NSU Flow Cytometry Core Facility
Kim Kusser manages the Flow Cytometry Core Facility at NSU, which is housed in the Center for Collaborative Research (CCR) and part of NSU’s central research department, Division of Research and Economic Development (DoR).
What role do you play at NSU?
I train and assist researchers in using our flow cytometry equipment to analyze and sort cells. We have two machines: a sorter (BD FACS AriaFusion) and an analyzer (BD Fortessa X-20 SORP).
These machines use lasers to classify cells on up to 20 different parameters, such as cell type, size, and state. Please reach out to me to schedule a consultation and talk through possibilities for enhancing your research projects or developing new ones.
What type of research does this support?
These machines help researchers understand what cells are doing at different time points. For example, what happens when you treat a cell with a drug, or expose it to a disease? Also, if you want to know what part of the life cycle a cell is in, these machines can leverage markers on the cells to determine, for example, whether a cell is dead or alive.
There are many kits available for purchase from companies with instructions to ask various research questions and carry out specific analyses on cells. If a researcher knows how to use a centrifuge and do basic cell counting, they can use most of these kits. As far as running the samples on the cytometer and analyzing the data, while it’s the flow core’s mission to help a researcher become independent, we are also available to run samples and analyze the data as a fee for service.
What was your journey that brought you to NSU?

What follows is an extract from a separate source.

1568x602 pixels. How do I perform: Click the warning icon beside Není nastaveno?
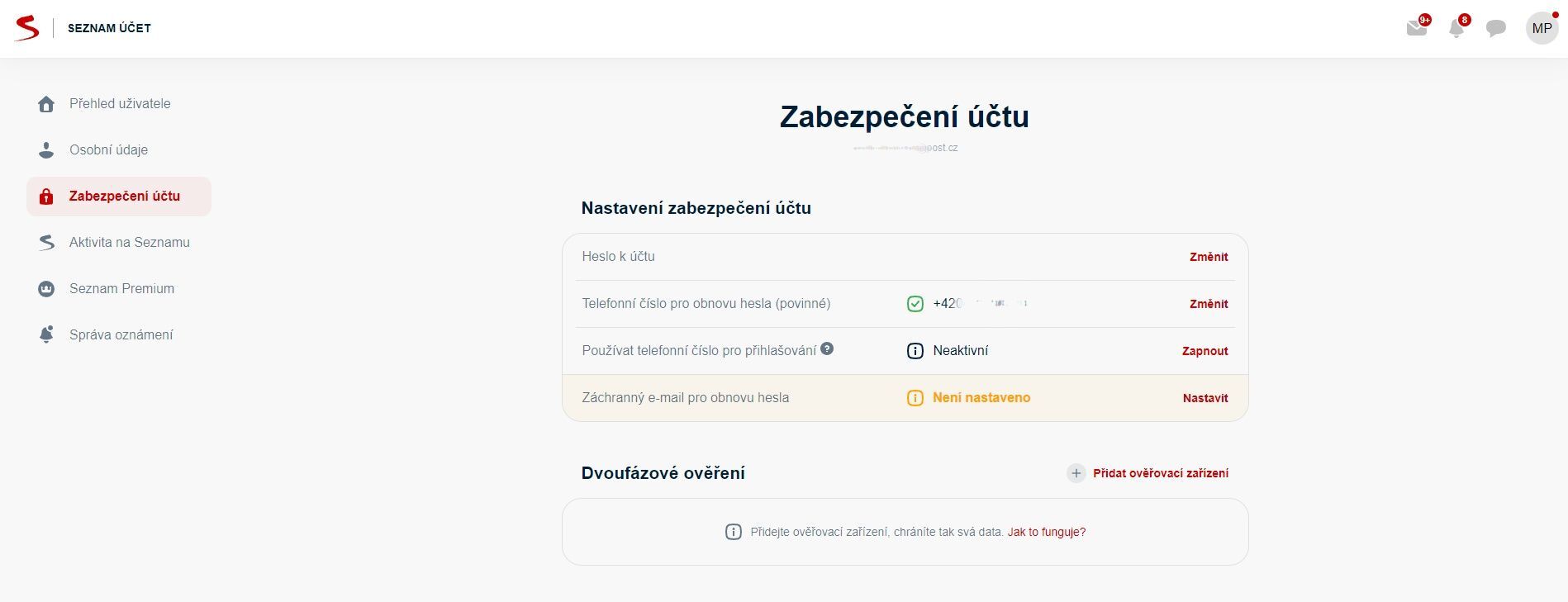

I grew up in Jensen Beach which is north of West Palm Beach. A few years after high school, I joined the US Air Force, where I served as a Crew Chief on F-16 fighter aircraft in West Germany. After separating from the military, I moved with my husband to his next duty station in Utah where I received my degree in Zoology.
I later moved to Northern New York to work at the Trudeau Institute as a technician in the lab of Dr. Troy Randall where we focused on influenza in the mouse model. While in this lab, I learned many techniques such as flow cytometry, histology, microscopy, animal surgeries, and more.
In 2011 I had the opportunity to return to my home state of Florida to join the Vaccine & Gene Therapy Institute (VGTI) in Port Saint Lucie. Unfortunately, VGTI closed its doors in 2015. However, as universal variance would have it, NSU was looking for someone to start a Flow Cytometry core in their brand new science building, the Center for Collaborative Research. I’ve been a content Shark ever since.
What do you enjoy outside your work at NSU?
I like gardening, reading, and playing poker. Not to mention some new pandemic hobbies: keeping a 100-gallon mixed reef aquarium and backyard chickens.